(Tarefa a realizar): Transcreva por inteiro, sem nenhuma alteração, a notícia abaixo sobre o painel do GEPEDUSC na Reunião Nacional da ANPEd.

(Seção de texto):
+ + + +
GEPEDUSC realizará painel durante o Encontro da ANPEd: Reconfiguração da Educação Popular e crise ecológica

Prof. Carlos Machado (FURG/RS)

Durante a 42ª Reunião Nacional da ANPEd, a mais importante associação científica da pesquisa em educação do Brasil e uma das principais da América Latina, o Grupo de Estudos e Pesquisas em Educação, Sociedade e Culturas (GEPEDUSC) realizará o painel intitulado Reconfigurações da Educação Popular diante das problemáticas atuais: crise ecológica, meio ambiente na escola e justiça socioambiental. O Grupo promoverá o painel em parceria com o Observatório dos Conflitos Urbanos e Socioambientais do Extremo Sul do Brasil e Este do Uruguai, contando com as presenças dos professores Carlos Machado (Programa de Pós-graduação em Educação Ambiental/Universidade Federal do Rio Grande/RS) e Zacarias Marinho (Programa de Pós-graduação em Educação/UERN). O evento ocorrerá em João Pessoa, entre 26 e 30 de outubro próximo. O painel será coordenado pelo Prof. Ivonaldo Neres Leite. A seguir, reproduz-se o resumo e o texto da perspectiva geral do painel.
+ + + +
(Entradas de dados):
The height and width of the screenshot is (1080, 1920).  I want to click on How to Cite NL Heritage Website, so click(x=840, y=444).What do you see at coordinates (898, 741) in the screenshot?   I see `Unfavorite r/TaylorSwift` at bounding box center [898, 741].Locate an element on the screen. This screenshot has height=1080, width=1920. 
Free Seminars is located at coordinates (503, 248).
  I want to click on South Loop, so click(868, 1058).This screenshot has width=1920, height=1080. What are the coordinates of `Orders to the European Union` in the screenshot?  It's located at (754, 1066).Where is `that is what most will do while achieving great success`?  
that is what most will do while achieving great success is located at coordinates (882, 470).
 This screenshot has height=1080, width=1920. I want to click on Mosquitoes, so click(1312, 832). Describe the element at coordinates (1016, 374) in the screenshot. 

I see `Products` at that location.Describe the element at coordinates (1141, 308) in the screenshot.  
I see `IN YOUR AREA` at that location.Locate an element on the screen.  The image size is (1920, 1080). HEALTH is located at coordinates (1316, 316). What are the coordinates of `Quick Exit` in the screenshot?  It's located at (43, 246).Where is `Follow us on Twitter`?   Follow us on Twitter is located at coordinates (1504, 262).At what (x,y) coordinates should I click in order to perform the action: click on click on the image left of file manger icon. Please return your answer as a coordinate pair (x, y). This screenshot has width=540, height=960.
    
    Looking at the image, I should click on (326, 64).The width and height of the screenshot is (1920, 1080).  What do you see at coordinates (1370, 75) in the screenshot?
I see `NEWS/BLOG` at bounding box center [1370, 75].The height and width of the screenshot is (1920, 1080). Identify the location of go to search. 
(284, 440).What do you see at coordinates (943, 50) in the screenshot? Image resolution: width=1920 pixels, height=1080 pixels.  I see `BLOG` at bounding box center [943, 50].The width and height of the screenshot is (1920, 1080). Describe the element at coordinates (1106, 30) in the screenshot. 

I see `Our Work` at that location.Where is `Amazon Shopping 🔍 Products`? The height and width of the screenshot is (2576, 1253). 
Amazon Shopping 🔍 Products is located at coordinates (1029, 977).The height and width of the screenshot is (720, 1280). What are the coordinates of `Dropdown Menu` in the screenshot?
+ + + +
(Resposta do exercício):
GEPEDUSC realizará painel durante o Encontro da ANPEd: Reconfiguração da Educação Popular e crise ecológica

Prof. Carlos Machado (FURG/RS)

Durante a 42ª Reunião Nacional da ANPEd, a mais importante associação científica da pesquisa em educação do Brasil e uma das principais da América Latina, o Grupo de Estudos e Pesquisas em Educação, Sociedade e Culturas (GEPEDUSC) realizará o painel intitulado Reconfigurações da Educação Popular diante das problemáticas atuais: crise ecológica, meio ambiente na escola e justiça socioambiental. O Grupo promoverá o painel em parceria com o Observatório dos Conflitos Urbanos e Socioambientais do Extremo Sul do Brasil e Este do Uruguai, contando com as presenças dos professores Carlos Machado (Programa de Pós-graduação em Educação Ambiental/Universidade Federal do Rio Grande/RS) e Zacarias Marinho (Programa de Pós-graduação em Educação/UERN). O evento ocorrerá em João Pessoa, entre 26 e 30 de outubro próximo. O painel será coordenado pelo Prof. Ivonaldo Neres Leite. A seguir, reproduz-se o resumo e o texto da perspectiva geral do painel.